Time travel and being present

The other day, I took the kids to our neighborhood park. They were so full of energy and I was…so not. While they played I perched on the low perimeter wall and played eyeball Double Dutch as the three of them ran from slide to tire swing to climbing structure.

But then I saw a mother who was so into what her baby was doing, seeing, feeling, and experiencing at that very moment in that very playground and, instead of the usual guilt punch to the solar plexus (roughly 75% of parenting is a guilt reaction), I watched them and acknowledged how nice it all was.

Then I started wondering- in that way that you only can when you’re staring at someone in a slightly creepy, slightly unfocused way- if maybe something else was at play, here.

What if what I was witnessing wasn’t simply stellar parenting, but actual time travel?

Stay with me for a sec.

What if, in the not-so-far future, people have the ability to relive moments in their life?

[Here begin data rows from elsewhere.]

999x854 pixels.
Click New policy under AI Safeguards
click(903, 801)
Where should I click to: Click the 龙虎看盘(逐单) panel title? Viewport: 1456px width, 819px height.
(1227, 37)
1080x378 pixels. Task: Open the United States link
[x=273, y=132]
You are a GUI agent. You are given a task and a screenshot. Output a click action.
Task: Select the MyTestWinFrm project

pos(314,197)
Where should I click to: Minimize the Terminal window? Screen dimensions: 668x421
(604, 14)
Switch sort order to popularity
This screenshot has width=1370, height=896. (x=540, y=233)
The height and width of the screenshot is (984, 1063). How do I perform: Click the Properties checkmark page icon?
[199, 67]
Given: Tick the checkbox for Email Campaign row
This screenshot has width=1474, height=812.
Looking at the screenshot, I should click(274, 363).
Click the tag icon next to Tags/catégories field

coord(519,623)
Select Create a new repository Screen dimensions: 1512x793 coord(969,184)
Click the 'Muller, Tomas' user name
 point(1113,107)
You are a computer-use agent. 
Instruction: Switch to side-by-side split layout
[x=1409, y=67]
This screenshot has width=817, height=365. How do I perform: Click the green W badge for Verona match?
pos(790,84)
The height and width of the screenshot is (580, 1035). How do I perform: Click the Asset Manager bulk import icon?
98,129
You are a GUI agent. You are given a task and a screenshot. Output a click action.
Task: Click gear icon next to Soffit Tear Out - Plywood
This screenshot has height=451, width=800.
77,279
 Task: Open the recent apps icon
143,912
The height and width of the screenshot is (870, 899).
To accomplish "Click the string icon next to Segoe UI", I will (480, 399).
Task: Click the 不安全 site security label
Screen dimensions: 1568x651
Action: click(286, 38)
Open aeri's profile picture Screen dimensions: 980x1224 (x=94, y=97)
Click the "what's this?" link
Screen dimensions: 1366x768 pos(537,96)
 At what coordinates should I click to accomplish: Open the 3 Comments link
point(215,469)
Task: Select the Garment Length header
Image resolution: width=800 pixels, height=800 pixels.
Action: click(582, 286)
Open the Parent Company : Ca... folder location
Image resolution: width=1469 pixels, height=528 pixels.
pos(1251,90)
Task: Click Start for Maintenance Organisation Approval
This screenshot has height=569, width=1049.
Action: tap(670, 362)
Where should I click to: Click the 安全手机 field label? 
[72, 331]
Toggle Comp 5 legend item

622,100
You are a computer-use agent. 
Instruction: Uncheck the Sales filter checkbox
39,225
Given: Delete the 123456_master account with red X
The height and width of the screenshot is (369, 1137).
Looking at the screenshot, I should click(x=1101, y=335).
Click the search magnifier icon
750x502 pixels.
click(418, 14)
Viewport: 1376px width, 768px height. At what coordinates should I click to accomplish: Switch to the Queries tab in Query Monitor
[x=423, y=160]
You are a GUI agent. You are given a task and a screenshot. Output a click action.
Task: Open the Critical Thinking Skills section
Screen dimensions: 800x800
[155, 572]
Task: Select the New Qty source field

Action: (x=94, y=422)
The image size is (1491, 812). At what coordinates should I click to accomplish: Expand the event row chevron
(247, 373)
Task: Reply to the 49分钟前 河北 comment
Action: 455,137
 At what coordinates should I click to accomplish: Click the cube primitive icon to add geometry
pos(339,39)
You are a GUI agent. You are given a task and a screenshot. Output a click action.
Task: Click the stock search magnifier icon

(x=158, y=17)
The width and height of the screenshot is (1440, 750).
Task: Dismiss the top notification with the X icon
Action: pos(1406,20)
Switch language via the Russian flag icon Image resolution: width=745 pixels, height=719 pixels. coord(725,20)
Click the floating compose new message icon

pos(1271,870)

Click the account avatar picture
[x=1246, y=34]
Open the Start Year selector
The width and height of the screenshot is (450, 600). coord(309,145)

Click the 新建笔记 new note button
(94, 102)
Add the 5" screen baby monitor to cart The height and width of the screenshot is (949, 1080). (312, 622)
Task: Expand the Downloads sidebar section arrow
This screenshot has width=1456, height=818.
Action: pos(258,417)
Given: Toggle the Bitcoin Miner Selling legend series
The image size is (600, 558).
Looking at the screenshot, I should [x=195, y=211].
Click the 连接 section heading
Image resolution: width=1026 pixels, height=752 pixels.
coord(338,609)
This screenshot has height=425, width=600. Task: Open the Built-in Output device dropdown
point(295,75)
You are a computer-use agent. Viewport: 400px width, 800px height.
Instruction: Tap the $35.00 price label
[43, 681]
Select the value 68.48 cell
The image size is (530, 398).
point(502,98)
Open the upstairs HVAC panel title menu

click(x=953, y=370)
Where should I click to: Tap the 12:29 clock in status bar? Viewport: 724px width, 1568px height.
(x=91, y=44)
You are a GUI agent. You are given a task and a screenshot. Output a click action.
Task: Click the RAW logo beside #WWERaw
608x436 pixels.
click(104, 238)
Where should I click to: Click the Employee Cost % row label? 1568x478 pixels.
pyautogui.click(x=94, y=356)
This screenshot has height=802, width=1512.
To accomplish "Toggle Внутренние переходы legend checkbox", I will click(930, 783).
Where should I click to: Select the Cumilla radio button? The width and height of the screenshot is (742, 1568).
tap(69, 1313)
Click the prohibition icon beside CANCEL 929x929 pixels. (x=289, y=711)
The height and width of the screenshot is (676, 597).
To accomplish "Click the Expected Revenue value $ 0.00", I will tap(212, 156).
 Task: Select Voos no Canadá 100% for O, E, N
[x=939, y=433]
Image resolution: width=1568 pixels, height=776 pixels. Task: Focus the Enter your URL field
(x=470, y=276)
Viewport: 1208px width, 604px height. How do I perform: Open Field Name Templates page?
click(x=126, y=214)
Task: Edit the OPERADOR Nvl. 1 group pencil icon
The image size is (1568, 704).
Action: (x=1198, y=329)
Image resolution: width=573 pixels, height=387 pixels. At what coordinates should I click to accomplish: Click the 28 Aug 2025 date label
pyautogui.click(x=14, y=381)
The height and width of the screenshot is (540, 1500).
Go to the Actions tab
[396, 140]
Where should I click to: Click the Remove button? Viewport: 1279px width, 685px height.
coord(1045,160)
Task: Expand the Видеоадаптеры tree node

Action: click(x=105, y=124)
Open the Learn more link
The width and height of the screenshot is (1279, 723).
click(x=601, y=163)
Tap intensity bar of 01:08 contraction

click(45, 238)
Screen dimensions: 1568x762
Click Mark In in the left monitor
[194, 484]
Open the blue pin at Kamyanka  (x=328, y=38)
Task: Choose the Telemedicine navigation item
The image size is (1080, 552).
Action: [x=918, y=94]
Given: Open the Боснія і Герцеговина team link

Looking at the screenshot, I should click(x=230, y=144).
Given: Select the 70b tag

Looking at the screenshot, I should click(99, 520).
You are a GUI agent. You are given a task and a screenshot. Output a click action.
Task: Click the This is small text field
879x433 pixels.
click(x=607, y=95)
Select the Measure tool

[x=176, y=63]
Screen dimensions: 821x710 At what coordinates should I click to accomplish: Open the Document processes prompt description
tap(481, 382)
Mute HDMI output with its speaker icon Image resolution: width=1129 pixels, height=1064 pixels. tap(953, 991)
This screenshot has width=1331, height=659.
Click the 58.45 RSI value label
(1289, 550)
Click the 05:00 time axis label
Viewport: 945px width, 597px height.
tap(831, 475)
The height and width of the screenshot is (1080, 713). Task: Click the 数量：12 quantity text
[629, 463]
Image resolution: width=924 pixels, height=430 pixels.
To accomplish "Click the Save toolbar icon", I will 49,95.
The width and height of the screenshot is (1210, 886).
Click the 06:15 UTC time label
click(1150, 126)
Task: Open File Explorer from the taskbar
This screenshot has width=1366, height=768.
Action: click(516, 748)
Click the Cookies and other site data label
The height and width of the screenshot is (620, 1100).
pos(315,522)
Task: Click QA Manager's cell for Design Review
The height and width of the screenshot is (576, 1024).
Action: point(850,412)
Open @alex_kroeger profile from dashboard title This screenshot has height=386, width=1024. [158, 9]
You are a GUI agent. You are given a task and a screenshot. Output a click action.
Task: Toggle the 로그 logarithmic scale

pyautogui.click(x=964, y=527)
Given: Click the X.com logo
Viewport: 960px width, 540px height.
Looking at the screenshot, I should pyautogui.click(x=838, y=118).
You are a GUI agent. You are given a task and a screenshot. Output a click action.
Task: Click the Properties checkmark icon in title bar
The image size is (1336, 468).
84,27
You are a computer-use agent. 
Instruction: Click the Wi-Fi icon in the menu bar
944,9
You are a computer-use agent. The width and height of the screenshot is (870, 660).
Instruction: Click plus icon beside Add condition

The quiet ones, the mundane ones, the ones which everyone tells you to stop and enjoy (which is totally the verbal equivalent of not picturing a pink elephant)?

And what if it weren’t limited to people with tiny children? Maybe this mighty sentimental time travel could allow for afternoons with healthy parents and first loves and, okay, really good dogs. What if you could just pop into a specific time frame and give everyone involved the love, attention, and undiluted eye contact you aim for each morning- and lament the lack of each evening?

It would give you the chance to be the kind of person you’d be without social media and national anguish and good ol’ fashioned exhaustion.

You could really hear that giggle, touch that soft cheek, hold that hand gripping yours and just…be there. Peacefully aware that this is it, this is the good stuff, and you’re needed nowhere else in the world as much as you’re needed in that very moment. (Or, if you are, maybe you can pencil in a time travel jaunt at a later date. Certainly not now. Right now you’re exactly where you’re supposed to be; after all, you programmed in the date and time, didn’t you?)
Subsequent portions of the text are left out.